Sure enough, about three minutes into their egress, shouting became audible behind them. In another five minutes, the sound of several more trucks floated to them on the cool evening air.
He’d set a course due south over whatever terrain that offered. He modified their travel to avoid open pastures and bare mountaintops, but that was it. The moped lay to the south, and they needed a motorized escape if they were going to make it seventy or eighty miles overland across the interior of Cuba.
If he was getting scratched up by the branches and brambles, he didn’t allow himself to notice it. He was too busy pushing Katie to her limits without actually killing her. It was a fine line to walk.
After maybe an hour of hard going, he paused under a giant fern and dug a bottle of water out of his pack. She drank while he, at long last, dressed. He noted vaguely that he was covered in bug bites and thin lines of blood from various scratches and small contusions. If he got out of this night without a serious infection he was going to be impressed.
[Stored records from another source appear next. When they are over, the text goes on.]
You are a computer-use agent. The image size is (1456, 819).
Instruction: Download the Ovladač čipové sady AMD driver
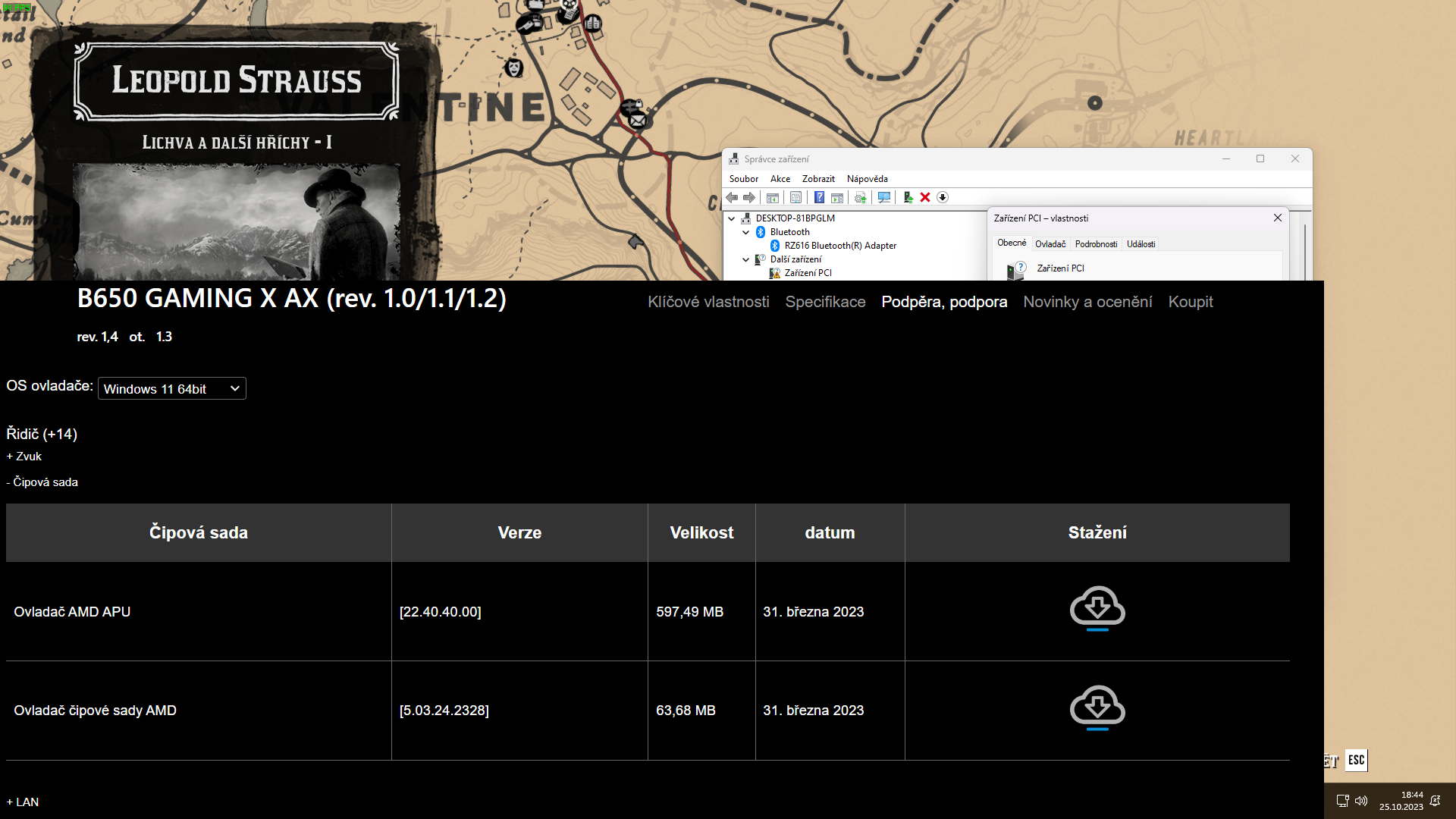click(x=1097, y=707)
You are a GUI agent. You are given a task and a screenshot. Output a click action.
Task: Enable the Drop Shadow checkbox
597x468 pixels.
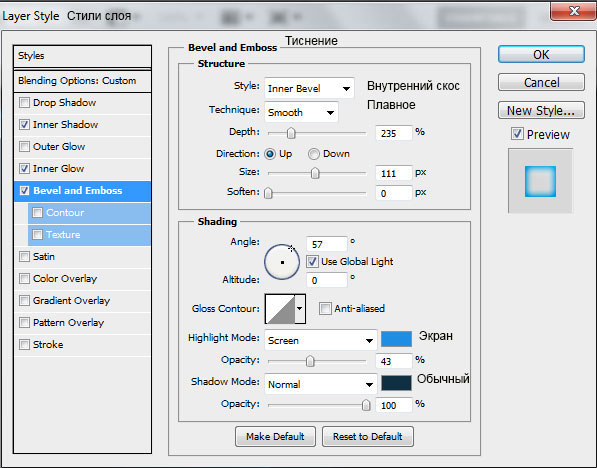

He tossed down a bottle of water and a couple stim pills left over from his training. He passed Katie one of the pills as well, and she swallowed it dry.
“Ready to go?” he asked.
She nodded gamely and they rose slowly to their feet in time to hear a thwocking sound in the distance.
“Helicopter,” she bit out.
He swore under his breath. If that bird had heat-seeking technology on board, they were screwed. “Find water,” he ordered. “A stream or puddle. Anything.”
He moved out from under the big fern and she went the other direction.
“Over here,” she called out low.
A small rivulet, maybe two feet wide and no more than a foot deep, trickled past her. He raced down the hill, following the trickle as the helicopter got louder, fast. She crashed along behind him, panting.
“What are we doing, Alex?”
“Hurry.” There. Below them. The trickle widened into a shallow, oblong pool. It was maybe six feet wide and twice that long, where the trickle backed up behind a cluster of small boulders that formed a natural dam.
“Into the water,” he bit out.
She reached for her shirt buttons and he grabbed her hands to stop her. “Now. Just get in.”
Eyes wide, she followed him as he waded into the pool and sat down in it. “Omigod, it’s freezing,” she squeaked under her breath.
“When I tell you, take a deep breath and lay down. All the way under the water. The pool will camouflage our heat signatures. And keep your eyes closed. There could be nasty microbes in here.” She had precious little time to process that explanation, for the helicopter topped the ridge behind them just then. “Now.”